Je n’avais pas de réelle opinion s’agissant de ce qui poussait Morozzi à agir aussi vilement. Mon intérêt à son égard n’allait pas plus loin que de mettre un terme à tout cela en lui ôtant la vie.
Le roi des contrebandiers plissa les yeux.
— Et quel genre de danger représente-t-il pour moi ?

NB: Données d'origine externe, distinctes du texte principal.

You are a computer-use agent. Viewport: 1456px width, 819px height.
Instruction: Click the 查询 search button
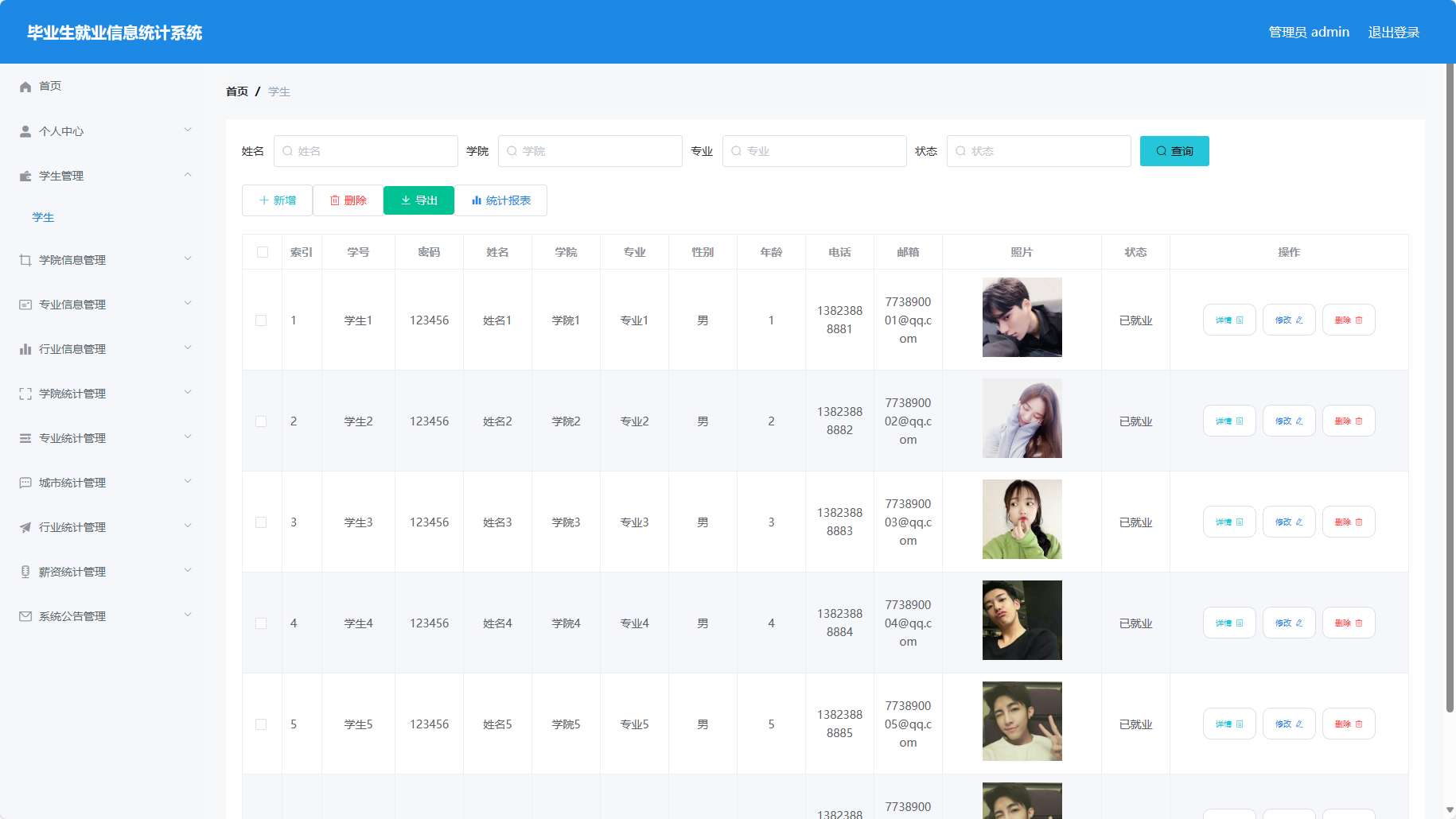(x=1174, y=151)
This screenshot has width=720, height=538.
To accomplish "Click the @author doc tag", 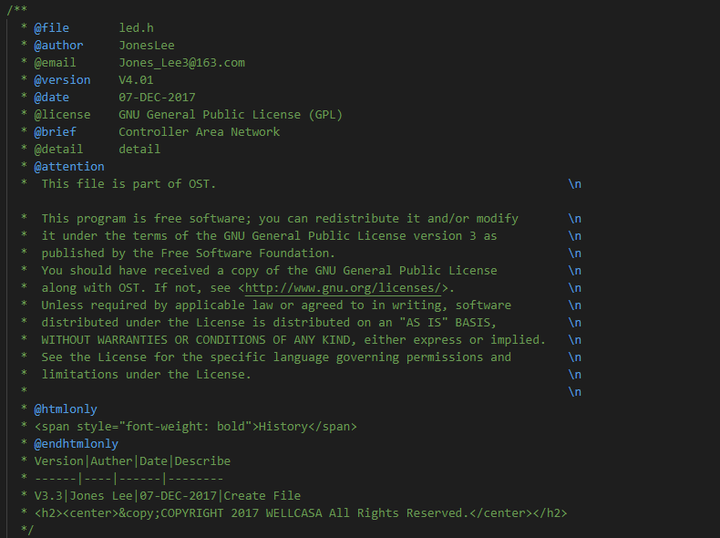I will pyautogui.click(x=58, y=45).
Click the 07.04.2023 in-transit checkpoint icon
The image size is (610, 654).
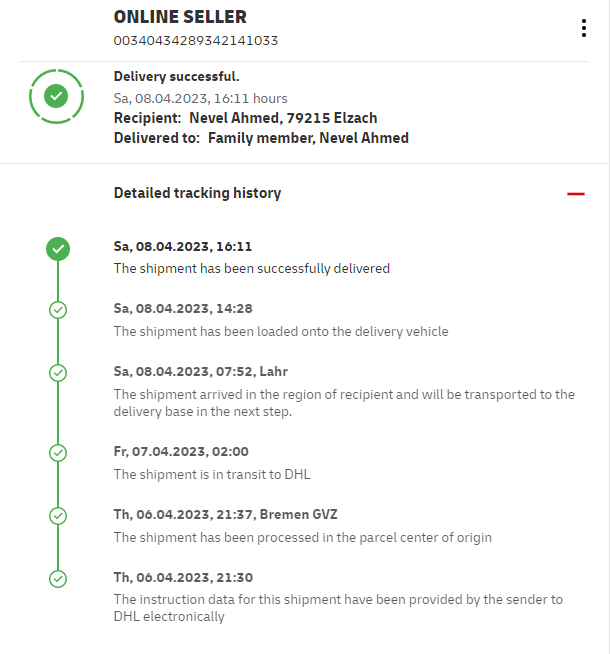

J’étais réticente à l’idée de lui répondre à portée de voix de ses compères. C’est ainsi que je me penchai légèrement et lui demandai poliment :
— Puis-je approcher ?
Il hésita, se méfiant sans aucun doute. Mais après tout je n’étais qu’une jeune femme et ne semblais pas exactement menaçante, et mes vêtements suggéraient un certain rang, qui plus est.
D’un même geste de la main, il congédia les blondes et me signifia de venir. Je m’approchai tout près et parlai à voix basse pour être bien sûre que lui seul m’entende.
— Combien reversez-vous à Borgia, Signore, deux dixièmes de vos bénéfices ?
Il fronça les sourcils, peut-être à m’entendre parler aussi librement du pape et de sa propension à réclamer sa part du moindre gâteau. Mais probablement aussi parce que je semblais bien mieux informée que mon apparence ne le portait à croire.
— Moins que ça.
Je fis mine d’être impressionnée, même si je doutais fort qu’il soit honnête avec moi. Depuis son accession à la papauté, Borgia avait accentué sa mainmise sur tous les aspects de la vie romaine. Personne ne pouvait faire affaire sans lui payer ce qu’il considérait comme son dû, pas même le plus rusé des contrebandiers.